▸ Instruction A: According to the Morning Call list, why does the Financial Times piece on the imperial presidency call it a myth? Answer in one to three sentences.

▸ Document:
— begin —

Morning Call: pick of the papers

The ten must-read comment pieces from this morning's papers.

1. The Welfare State, 1942-2013, obituary (Guardian)

After decades of public illness, Beveridge's most famous offspring has died, writes Aditya Chakrabortty.

2. Forward, say Cameron and Clegg. But to where? (Independent)

Their confidence belies the fact they are the most trapped governing leaders since those that tried to rule in the late 1970s, says Steve Richards.

3. The myth of the imperial presidency (Financial Times)

Obama’s critics forget that he is stymied by his foes in Congress, writes Gideon Rachman.

4. Labour must challenge the Ronseal coalition (Times) (£)

The austerity government’s pledge to do what it says on the tin beyond 2015 shifts the centre of political gravity, writes Rachel Sylvester.

5. We need a dose of Thatcher-style privatisation (Daily Telegraph)

Wasteful public services need to be sold off, but today’s Tories don’t have the will to do it, says Philip Johnston.

6. Britain’s two gambles in welfare reform (Financial Times)

Prospects for the planned reshaping of benefits do not look rosy, says Janan Ganesh.

— end —

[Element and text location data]

— begin —

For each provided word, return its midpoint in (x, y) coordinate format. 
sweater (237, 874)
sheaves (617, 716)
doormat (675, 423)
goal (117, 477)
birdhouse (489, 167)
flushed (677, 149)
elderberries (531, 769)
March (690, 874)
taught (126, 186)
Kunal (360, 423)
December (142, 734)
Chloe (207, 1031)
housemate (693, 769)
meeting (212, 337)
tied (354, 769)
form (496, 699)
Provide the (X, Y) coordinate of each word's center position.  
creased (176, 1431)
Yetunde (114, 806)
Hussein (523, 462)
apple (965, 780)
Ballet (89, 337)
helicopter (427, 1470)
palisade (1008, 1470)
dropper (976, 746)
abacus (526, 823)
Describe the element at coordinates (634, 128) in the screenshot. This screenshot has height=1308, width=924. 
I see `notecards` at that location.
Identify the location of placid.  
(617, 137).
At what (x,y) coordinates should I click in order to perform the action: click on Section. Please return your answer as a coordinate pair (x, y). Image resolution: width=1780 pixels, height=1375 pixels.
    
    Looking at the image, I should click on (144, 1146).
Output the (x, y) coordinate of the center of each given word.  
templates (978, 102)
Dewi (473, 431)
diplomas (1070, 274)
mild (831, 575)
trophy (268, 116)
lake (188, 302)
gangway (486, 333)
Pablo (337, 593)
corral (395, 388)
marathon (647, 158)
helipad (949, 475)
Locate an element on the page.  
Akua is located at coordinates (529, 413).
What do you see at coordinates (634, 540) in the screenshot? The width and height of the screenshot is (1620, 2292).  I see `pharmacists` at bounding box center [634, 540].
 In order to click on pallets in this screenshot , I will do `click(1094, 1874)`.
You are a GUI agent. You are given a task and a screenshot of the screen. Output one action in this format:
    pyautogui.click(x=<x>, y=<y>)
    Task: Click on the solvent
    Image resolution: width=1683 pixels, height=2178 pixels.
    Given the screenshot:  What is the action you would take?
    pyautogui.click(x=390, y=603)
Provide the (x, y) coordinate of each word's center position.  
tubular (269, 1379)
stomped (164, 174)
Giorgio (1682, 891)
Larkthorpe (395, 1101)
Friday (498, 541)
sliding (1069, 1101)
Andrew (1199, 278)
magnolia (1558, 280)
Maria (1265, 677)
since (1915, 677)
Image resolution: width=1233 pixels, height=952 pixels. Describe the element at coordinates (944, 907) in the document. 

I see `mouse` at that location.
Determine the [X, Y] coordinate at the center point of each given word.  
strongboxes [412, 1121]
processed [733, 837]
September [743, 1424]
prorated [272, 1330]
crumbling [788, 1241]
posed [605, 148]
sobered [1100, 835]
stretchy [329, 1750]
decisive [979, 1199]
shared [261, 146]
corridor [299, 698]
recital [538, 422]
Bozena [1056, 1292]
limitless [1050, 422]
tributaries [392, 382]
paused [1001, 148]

— end —

▸ Instruction B: Copy out the records from the line with "sobered [1100, 835]" up to and including the last line of the records, unchanged.

▸ Exercise result A: The piece says that Obama's critics forget that he is stymied by his foes in Congress. Gideon Rachman makes this argument.

▸ Exercise result B:
sobered [1100, 835]
stretchy [329, 1750]
decisive [979, 1199]
shared [261, 146]
corridor [299, 698]
recital [538, 422]
Bozena [1056, 1292]
limitless [1050, 422]
tributaries [392, 382]
paused [1001, 148]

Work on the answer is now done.